EXERCISE DESCRIPTION -
Search the records for the word "computer" and copy every line in which it occurs.
##### TASK INPUT
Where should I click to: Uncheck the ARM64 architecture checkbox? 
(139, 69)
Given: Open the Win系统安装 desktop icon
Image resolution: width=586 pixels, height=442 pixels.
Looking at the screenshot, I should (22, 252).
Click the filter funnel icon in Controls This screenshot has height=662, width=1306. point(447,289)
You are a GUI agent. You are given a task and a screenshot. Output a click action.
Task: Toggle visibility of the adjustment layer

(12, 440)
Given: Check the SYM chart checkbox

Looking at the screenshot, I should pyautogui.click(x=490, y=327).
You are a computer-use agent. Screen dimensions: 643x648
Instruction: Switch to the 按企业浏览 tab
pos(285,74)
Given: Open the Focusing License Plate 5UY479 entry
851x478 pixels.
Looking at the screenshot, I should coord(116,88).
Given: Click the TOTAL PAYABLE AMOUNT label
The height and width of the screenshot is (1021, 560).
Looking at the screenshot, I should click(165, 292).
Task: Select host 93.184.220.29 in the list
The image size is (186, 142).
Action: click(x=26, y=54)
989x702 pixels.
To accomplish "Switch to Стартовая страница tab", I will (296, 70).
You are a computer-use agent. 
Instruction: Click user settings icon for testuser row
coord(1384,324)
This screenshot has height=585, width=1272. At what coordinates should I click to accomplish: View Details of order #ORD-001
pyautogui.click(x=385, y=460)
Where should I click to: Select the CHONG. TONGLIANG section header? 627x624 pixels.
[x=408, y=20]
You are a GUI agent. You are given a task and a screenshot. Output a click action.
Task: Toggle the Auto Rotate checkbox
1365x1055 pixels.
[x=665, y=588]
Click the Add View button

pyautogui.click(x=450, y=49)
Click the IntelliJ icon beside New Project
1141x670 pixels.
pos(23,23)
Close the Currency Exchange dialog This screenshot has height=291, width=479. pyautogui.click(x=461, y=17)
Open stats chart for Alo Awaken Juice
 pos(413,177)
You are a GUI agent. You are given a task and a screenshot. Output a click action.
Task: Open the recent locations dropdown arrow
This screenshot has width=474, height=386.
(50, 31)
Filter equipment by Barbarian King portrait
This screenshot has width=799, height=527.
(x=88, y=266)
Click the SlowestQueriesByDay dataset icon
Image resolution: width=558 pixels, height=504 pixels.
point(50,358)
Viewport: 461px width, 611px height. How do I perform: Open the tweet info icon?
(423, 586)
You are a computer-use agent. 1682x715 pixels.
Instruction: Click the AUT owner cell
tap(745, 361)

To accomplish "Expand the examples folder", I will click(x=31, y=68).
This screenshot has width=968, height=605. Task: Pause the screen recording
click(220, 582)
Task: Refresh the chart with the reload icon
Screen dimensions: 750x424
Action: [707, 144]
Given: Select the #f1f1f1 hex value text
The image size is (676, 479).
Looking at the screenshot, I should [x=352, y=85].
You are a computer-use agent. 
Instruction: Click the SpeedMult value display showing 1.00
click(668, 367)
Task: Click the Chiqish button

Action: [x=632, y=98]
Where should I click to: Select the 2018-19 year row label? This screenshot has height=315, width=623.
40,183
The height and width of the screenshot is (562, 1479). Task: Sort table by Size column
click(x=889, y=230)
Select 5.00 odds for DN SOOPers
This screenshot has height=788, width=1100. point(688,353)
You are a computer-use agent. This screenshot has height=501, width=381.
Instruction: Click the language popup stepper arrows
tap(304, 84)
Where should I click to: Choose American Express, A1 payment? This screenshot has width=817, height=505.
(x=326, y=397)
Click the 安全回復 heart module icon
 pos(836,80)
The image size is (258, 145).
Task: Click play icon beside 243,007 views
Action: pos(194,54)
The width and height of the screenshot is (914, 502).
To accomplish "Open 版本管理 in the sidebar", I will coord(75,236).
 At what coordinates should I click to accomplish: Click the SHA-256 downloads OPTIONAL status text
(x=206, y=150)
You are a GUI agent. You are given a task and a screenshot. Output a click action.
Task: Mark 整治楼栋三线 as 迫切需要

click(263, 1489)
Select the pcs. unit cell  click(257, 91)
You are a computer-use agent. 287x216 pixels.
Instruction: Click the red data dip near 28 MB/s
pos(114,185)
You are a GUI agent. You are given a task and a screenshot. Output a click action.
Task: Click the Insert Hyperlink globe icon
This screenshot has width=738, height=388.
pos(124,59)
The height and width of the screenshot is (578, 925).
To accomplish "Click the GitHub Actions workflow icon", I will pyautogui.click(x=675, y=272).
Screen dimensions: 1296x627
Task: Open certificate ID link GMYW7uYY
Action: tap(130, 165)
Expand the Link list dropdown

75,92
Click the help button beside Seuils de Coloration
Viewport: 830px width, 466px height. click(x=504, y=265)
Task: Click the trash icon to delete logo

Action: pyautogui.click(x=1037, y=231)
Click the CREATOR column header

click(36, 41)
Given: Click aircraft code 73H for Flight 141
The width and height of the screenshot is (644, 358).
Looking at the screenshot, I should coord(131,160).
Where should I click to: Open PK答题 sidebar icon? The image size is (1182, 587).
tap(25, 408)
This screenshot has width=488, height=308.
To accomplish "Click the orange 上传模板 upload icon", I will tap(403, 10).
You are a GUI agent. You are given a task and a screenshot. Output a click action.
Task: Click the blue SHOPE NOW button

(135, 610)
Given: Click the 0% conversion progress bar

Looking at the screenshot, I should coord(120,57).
##########
RESULT -
You are a computer-use agent. Screen dimensions: 643x648
You are a computer-use agent. 
You are a computer-use agent. 1682x715 pixels.
You are a computer-use agent. 
You are a computer-use agent. This screenshot has height=501, width=381.
You are a computer-use agent. 287x216 pixels.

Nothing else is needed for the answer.